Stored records
┌────────
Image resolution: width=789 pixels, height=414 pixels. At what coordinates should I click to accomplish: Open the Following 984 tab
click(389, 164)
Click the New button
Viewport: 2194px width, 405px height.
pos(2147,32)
└────────
┌────────
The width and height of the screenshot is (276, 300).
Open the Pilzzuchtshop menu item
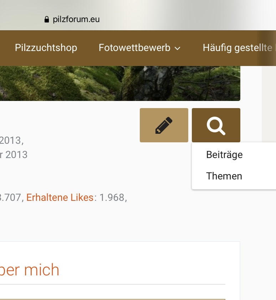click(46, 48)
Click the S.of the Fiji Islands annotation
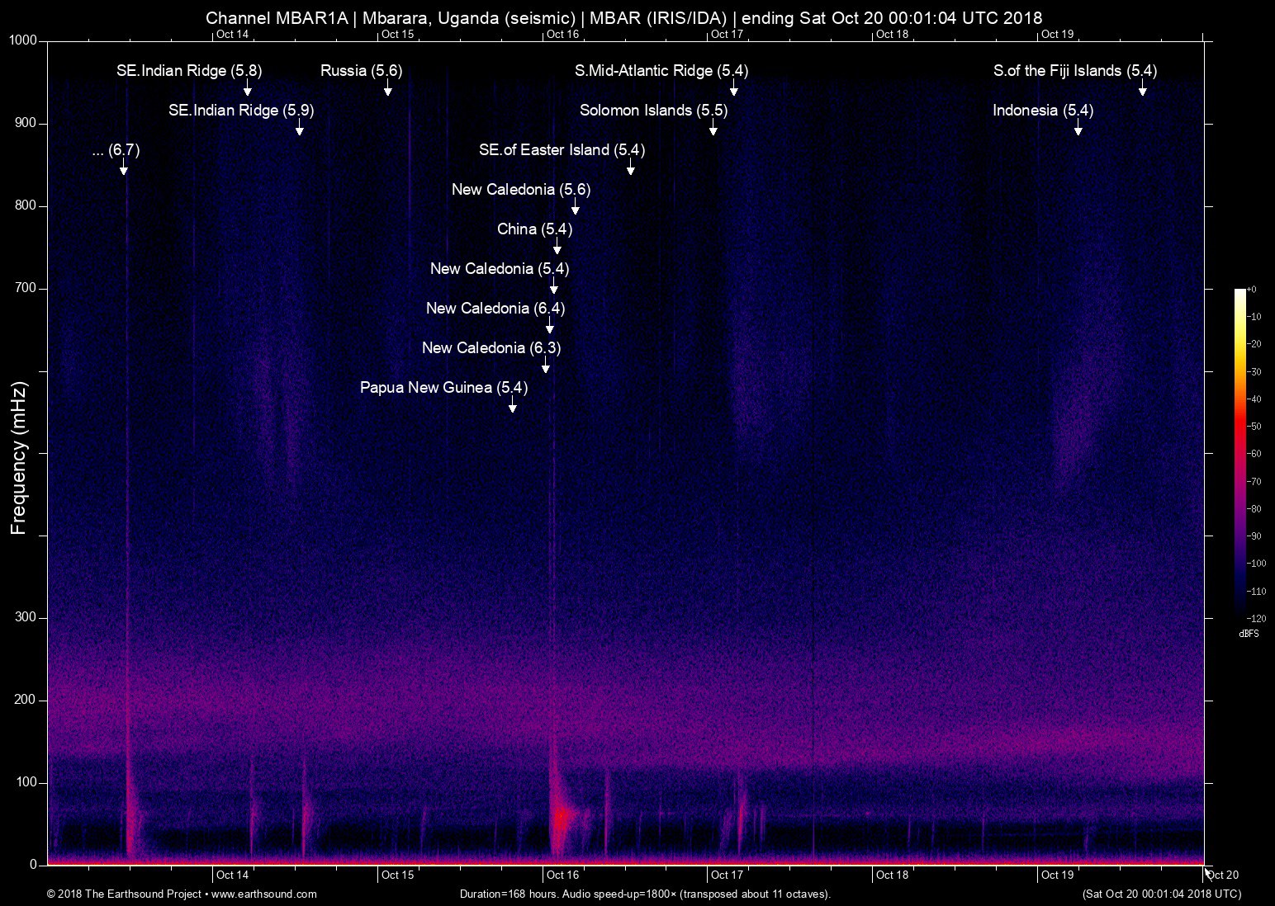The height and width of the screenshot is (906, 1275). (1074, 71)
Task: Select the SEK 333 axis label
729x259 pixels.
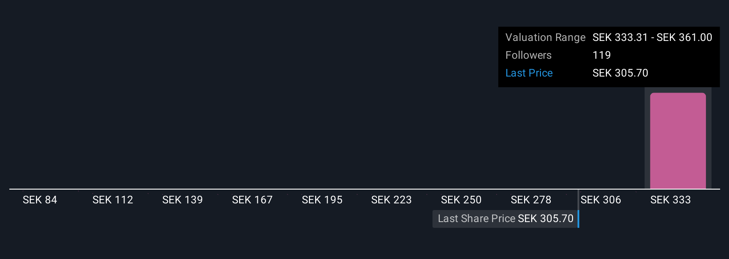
└────────
* What is needed *
An exact copy is needed of the entries above, starting at the line that holds "Click the S.of the Fiji Islands annotation" and stopping at the line that holds "729x259 pixels.", both kept; pictures stay out.

* Task solution *
Click the S.of the Fiji Islands annotation
The height and width of the screenshot is (906, 1275). (1074, 71)
Task: Select the SEK 333 axis label
729x259 pixels.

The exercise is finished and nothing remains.